> AIM OF THE TASK
Once you reach the line that holds "Task: Click the compare symbols scale icon" in the listing below, output it and every line after it through the line that holds "Given: Click the Size column header", word for word.
(DATA IN THIS EXERCISE)
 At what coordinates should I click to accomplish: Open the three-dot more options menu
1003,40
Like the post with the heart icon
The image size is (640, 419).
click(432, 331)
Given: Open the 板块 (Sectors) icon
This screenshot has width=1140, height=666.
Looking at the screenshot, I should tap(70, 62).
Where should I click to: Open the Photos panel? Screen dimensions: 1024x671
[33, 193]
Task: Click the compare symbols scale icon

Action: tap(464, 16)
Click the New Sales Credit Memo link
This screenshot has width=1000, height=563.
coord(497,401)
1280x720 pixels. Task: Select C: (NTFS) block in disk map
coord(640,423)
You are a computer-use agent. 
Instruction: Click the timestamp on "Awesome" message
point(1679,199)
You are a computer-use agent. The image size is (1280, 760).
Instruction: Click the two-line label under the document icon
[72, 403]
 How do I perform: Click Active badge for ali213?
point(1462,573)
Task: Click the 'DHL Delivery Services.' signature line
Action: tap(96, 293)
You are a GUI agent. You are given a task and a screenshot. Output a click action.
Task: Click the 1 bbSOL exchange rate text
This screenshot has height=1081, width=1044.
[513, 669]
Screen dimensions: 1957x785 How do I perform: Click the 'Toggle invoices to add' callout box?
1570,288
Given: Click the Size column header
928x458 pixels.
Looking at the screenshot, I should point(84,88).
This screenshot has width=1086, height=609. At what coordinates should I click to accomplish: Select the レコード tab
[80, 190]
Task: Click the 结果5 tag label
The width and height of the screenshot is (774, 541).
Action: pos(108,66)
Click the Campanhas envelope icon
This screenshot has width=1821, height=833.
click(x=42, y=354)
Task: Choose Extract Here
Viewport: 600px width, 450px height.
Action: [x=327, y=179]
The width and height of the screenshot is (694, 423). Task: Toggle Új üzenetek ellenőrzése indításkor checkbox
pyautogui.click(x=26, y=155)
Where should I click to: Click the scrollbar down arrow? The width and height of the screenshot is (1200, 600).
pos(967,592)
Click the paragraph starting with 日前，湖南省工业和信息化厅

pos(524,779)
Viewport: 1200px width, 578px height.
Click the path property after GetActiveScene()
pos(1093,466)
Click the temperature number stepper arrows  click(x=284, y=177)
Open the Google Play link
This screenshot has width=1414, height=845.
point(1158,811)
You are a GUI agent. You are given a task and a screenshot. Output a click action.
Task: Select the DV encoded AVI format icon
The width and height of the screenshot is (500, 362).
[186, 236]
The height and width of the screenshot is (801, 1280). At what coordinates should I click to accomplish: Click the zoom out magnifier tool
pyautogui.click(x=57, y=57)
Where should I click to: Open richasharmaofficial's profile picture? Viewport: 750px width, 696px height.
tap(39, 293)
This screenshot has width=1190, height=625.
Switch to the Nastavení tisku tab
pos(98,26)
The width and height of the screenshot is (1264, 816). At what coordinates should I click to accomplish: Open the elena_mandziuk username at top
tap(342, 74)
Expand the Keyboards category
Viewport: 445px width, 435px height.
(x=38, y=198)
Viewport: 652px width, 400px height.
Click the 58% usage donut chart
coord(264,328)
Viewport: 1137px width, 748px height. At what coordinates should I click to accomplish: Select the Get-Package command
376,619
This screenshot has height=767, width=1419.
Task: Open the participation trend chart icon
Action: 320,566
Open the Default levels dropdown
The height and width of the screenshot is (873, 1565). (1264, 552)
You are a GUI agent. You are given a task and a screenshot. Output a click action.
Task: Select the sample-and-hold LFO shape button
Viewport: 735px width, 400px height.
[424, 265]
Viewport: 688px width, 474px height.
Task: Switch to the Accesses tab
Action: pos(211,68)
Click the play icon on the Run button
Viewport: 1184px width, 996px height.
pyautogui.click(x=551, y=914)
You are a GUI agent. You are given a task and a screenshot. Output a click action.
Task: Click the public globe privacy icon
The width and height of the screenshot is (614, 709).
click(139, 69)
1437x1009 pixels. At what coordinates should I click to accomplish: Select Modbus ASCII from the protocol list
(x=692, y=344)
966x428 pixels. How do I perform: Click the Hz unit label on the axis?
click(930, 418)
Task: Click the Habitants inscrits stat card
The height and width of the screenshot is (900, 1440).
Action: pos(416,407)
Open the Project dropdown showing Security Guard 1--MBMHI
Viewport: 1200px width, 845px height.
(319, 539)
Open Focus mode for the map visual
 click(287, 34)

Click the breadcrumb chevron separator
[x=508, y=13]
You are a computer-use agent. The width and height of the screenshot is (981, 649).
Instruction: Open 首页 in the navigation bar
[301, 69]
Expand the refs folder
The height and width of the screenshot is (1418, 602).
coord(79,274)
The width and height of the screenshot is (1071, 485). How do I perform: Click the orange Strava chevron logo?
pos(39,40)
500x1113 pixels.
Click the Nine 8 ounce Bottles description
(End DATA IN THIS EXERCISE)
> WRITTEN REPLY
Task: Click the compare symbols scale icon

Action: tap(464, 16)
Click the New Sales Credit Memo link
This screenshot has width=1000, height=563.
coord(497,401)
1280x720 pixels. Task: Select C: (NTFS) block in disk map
coord(640,423)
You are a computer-use agent. 
Instruction: Click the timestamp on "Awesome" message
point(1679,199)
You are a computer-use agent. The image size is (1280, 760).
Instruction: Click the two-line label under the document icon
[72, 403]
 How do I perform: Click Active badge for ali213?
point(1462,573)
Task: Click the 'DHL Delivery Services.' signature line
Action: tap(96, 293)
You are a GUI agent. You are given a task and a screenshot. Output a click action.
Task: Click the 1 bbSOL exchange rate text
This screenshot has height=1081, width=1044.
[513, 669]
Screen dimensions: 1957x785 How do I perform: Click the 'Toggle invoices to add' callout box?
1570,288
Given: Click the Size column header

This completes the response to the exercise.